What the exercise asks.
Rename "location page" to "map page" in the stretch from the line containing "1242x1417 pixels. How" through the end of the records, and give that stretch again with nothing else changed. Leave the pictures out of your answer.

Task inputs.
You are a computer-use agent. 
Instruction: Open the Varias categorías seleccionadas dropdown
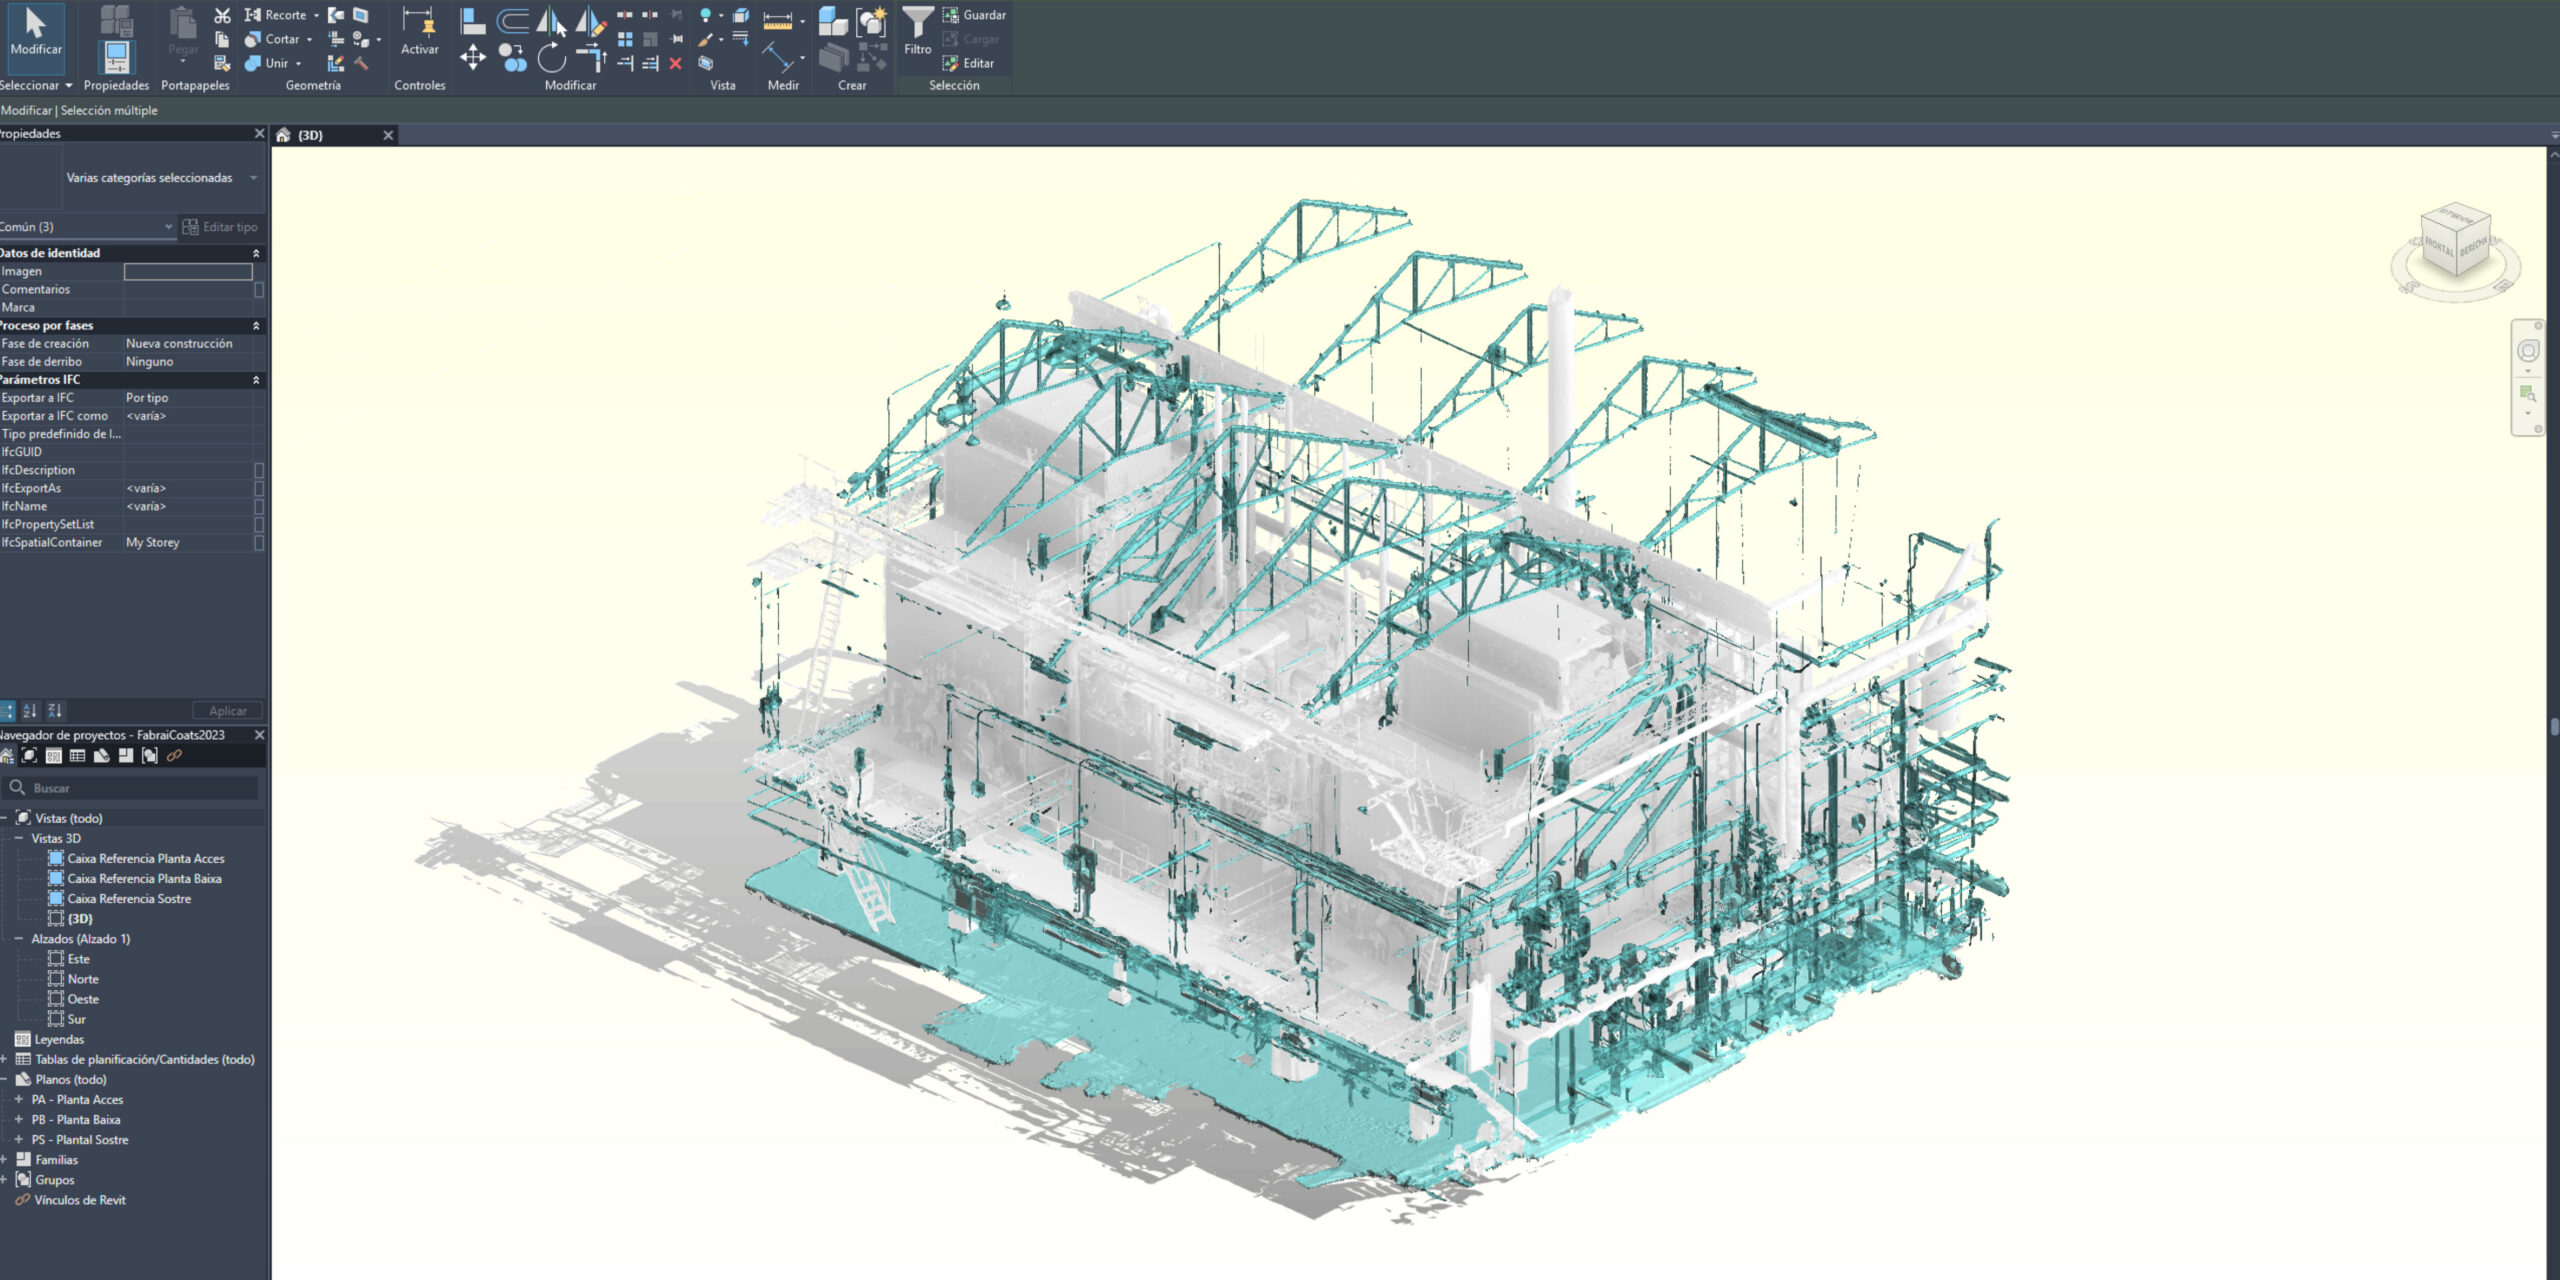tap(160, 178)
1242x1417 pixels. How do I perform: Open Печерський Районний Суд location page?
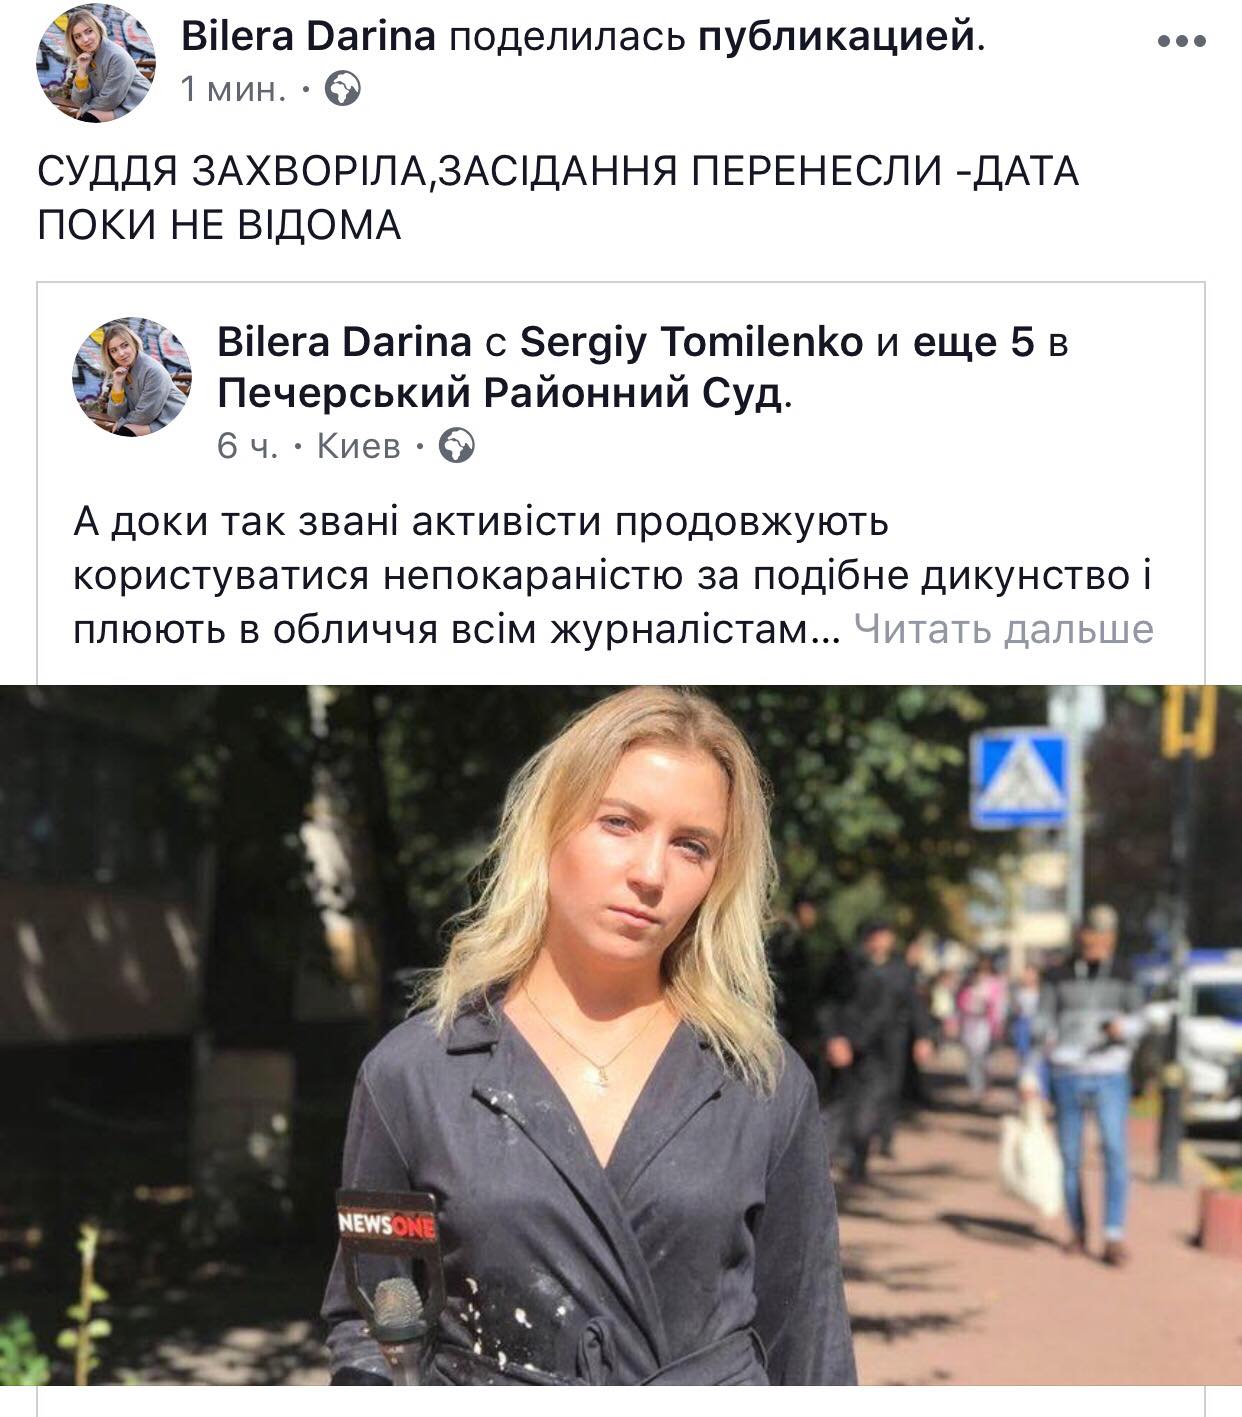click(499, 395)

Result for this task.
1242x1417 pixels. How do I perform: Open Печерський Районний Суд map page?
click(499, 395)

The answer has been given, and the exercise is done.